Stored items
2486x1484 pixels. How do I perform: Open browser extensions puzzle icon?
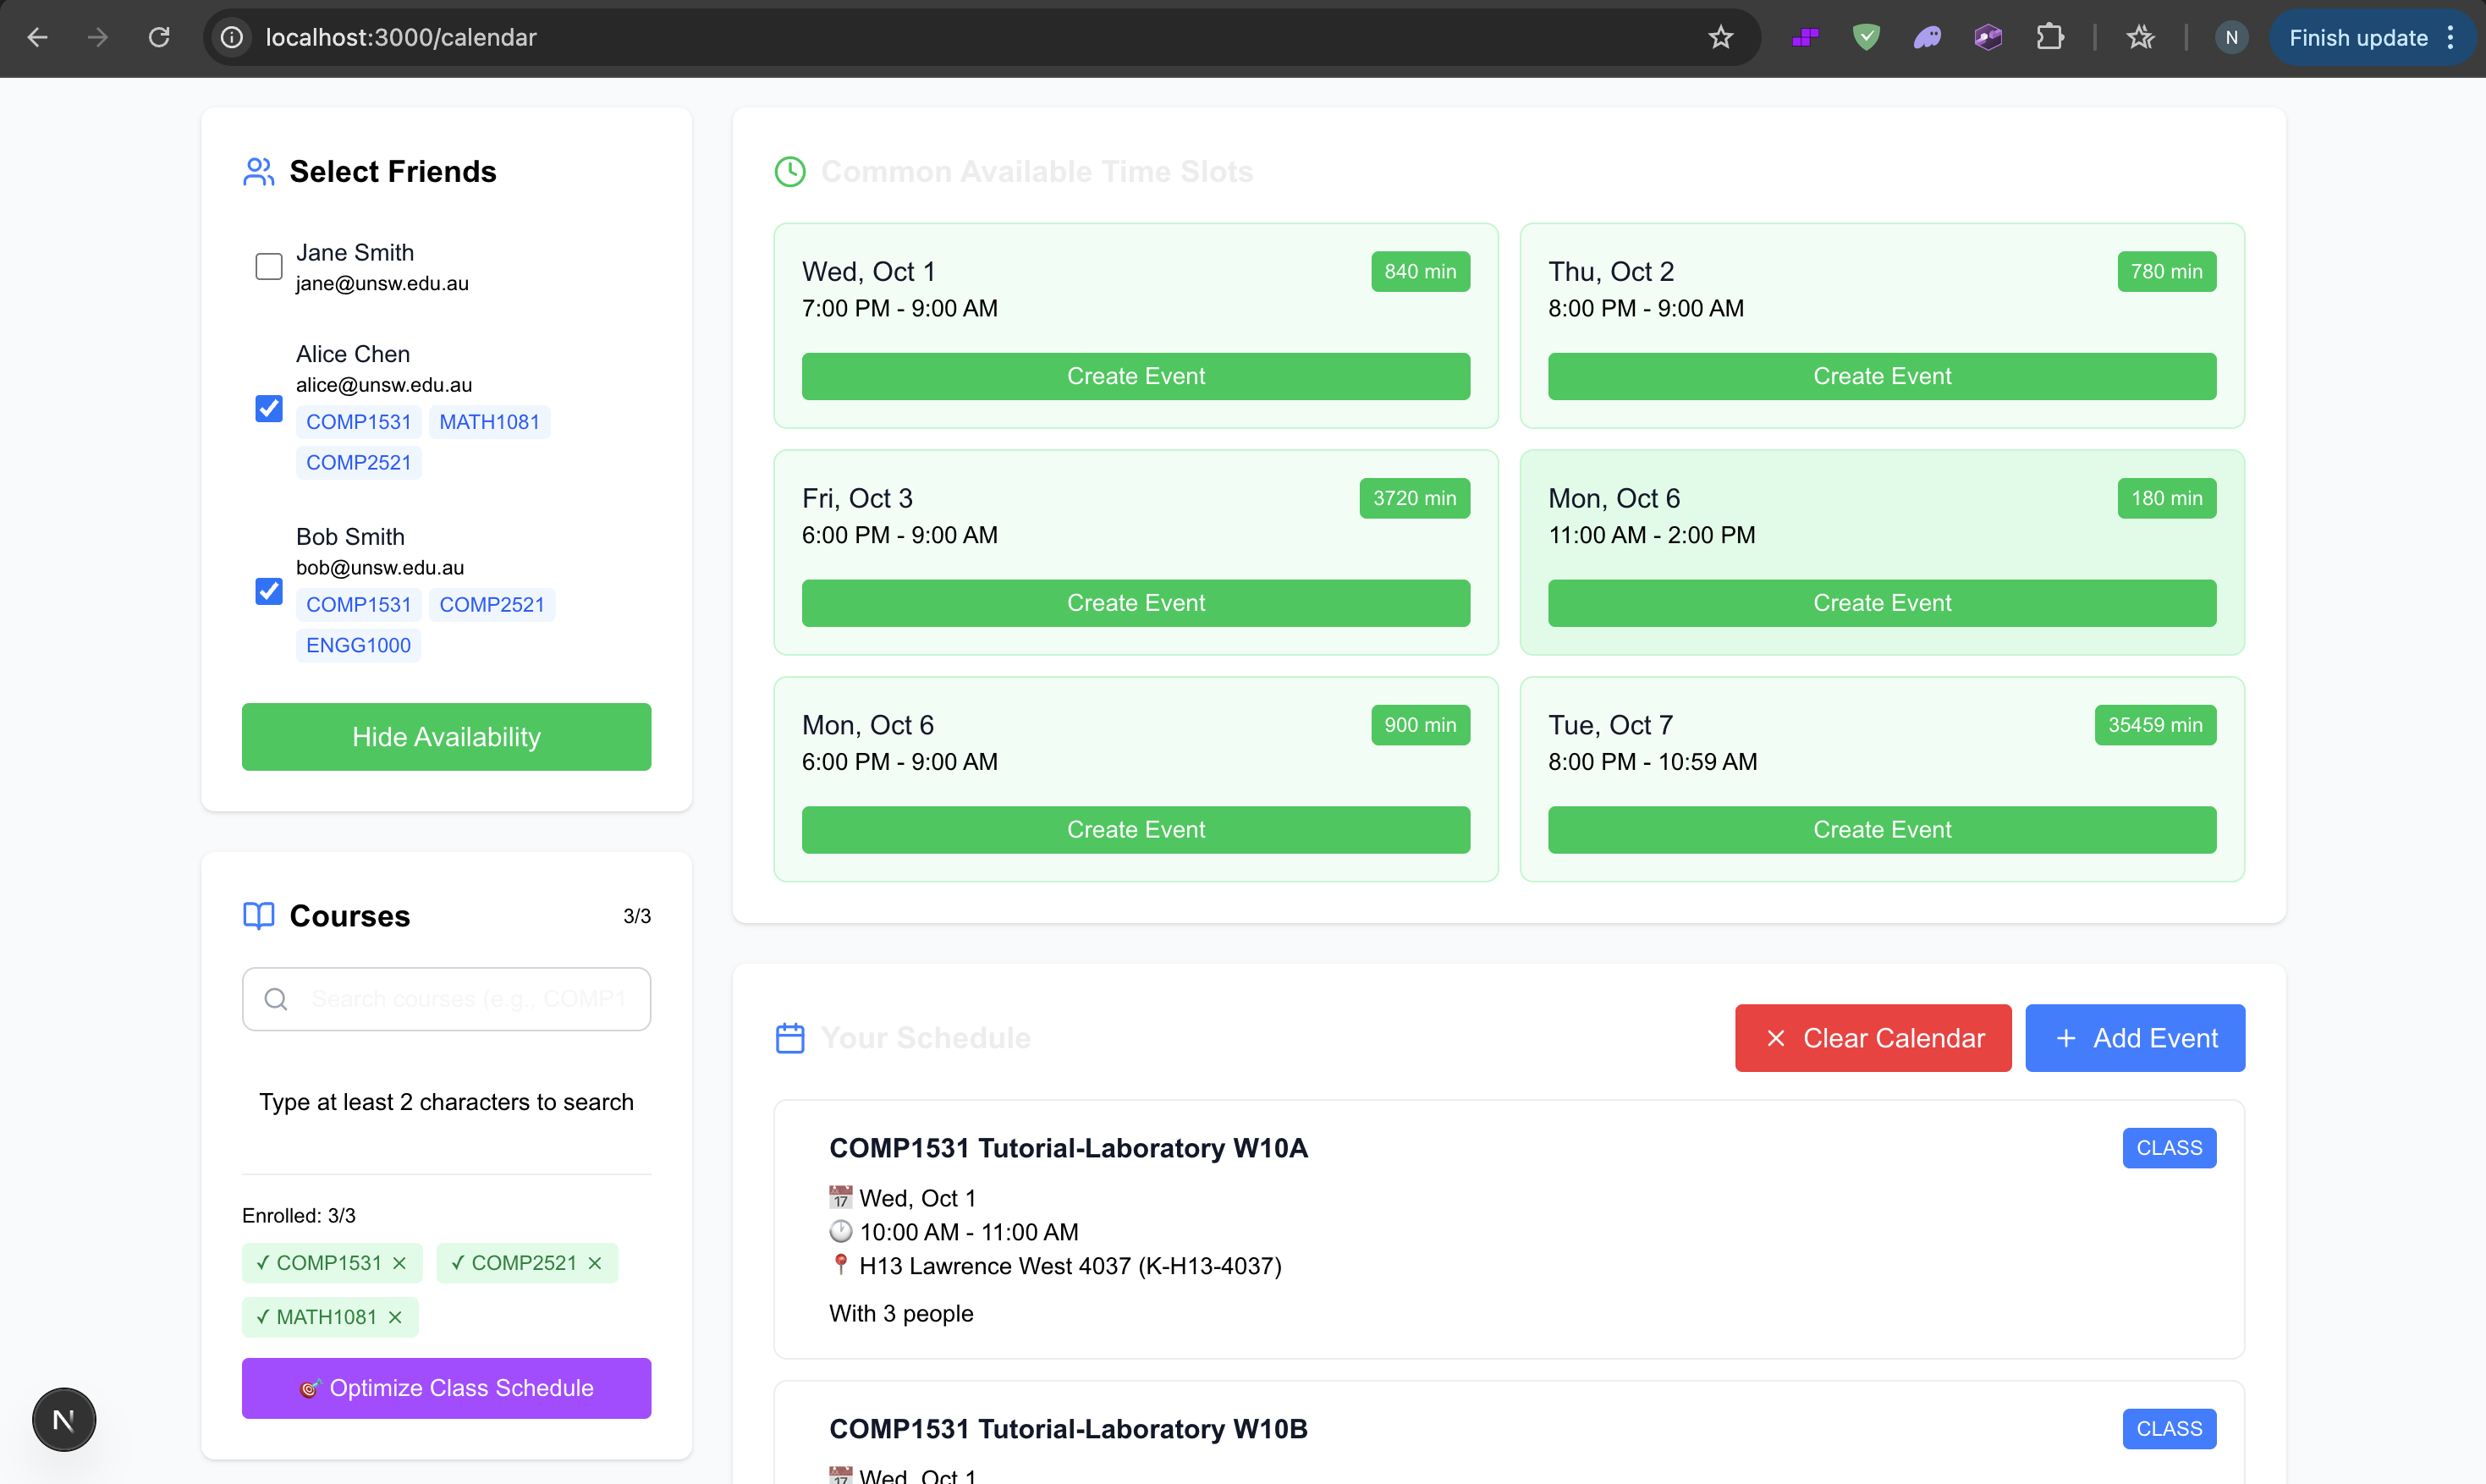click(2049, 38)
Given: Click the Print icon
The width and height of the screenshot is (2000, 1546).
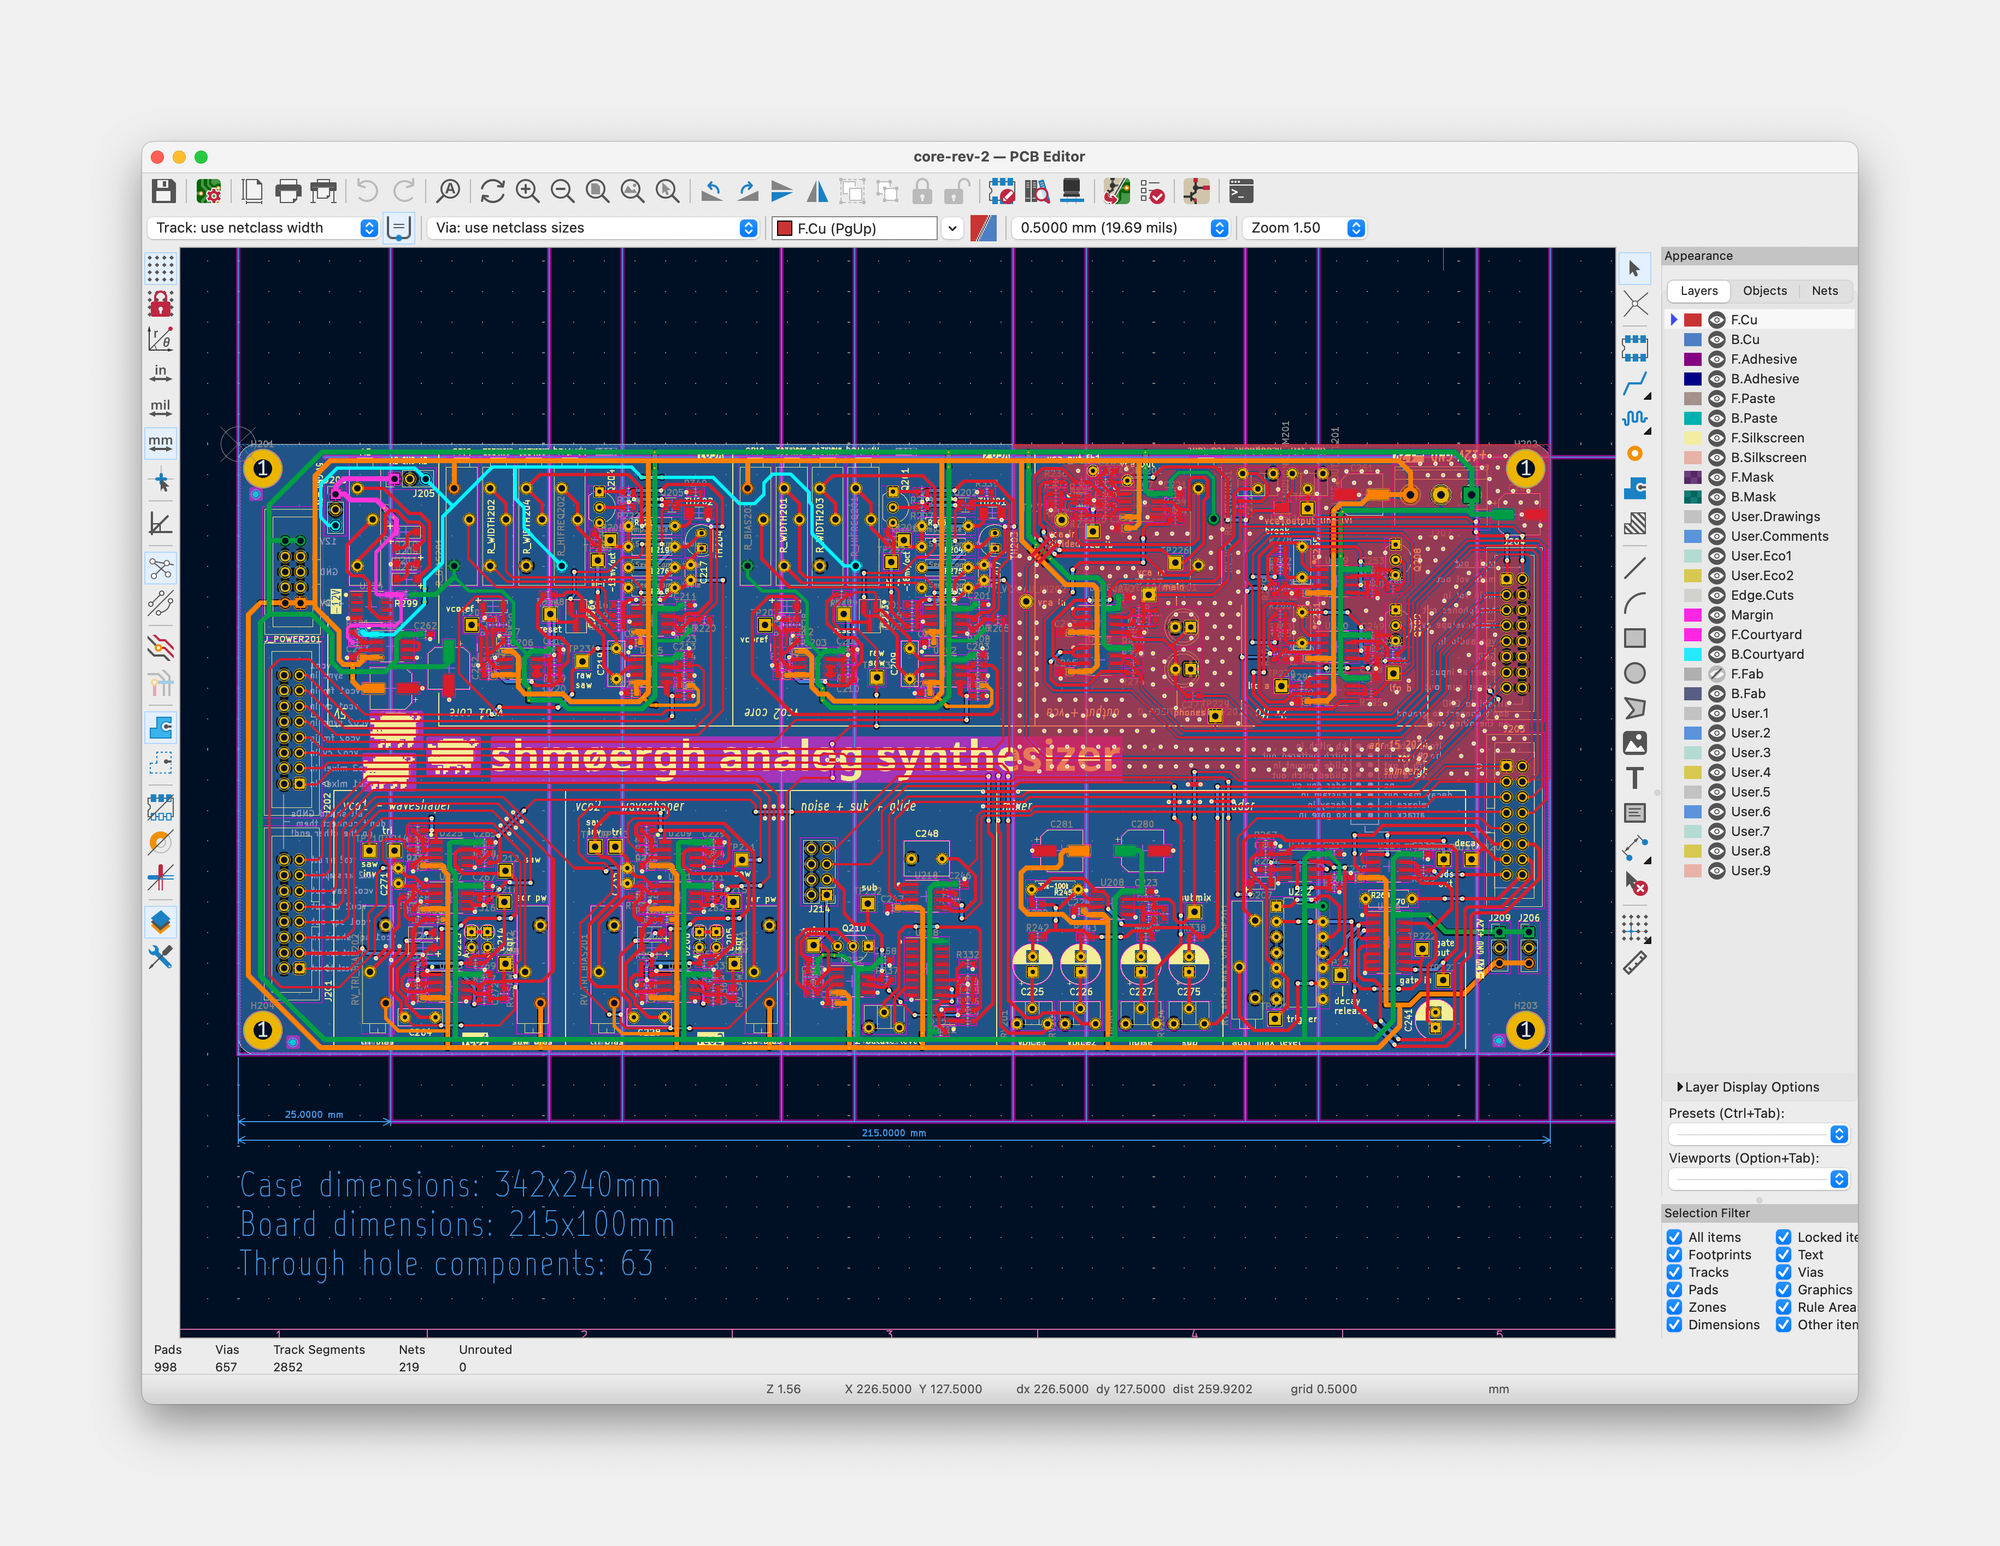Looking at the screenshot, I should 288,191.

### ASSIGNED TASK
Now reproduce all of the entries precisely, with no pictures in the copy.

### WRITTEN ANSWER
2486x1484 pixels. How do I perform: Open browser extensions puzzle icon?
click(2049, 38)
Given: Click the Print icon
The width and height of the screenshot is (2000, 1546).
Looking at the screenshot, I should 288,191.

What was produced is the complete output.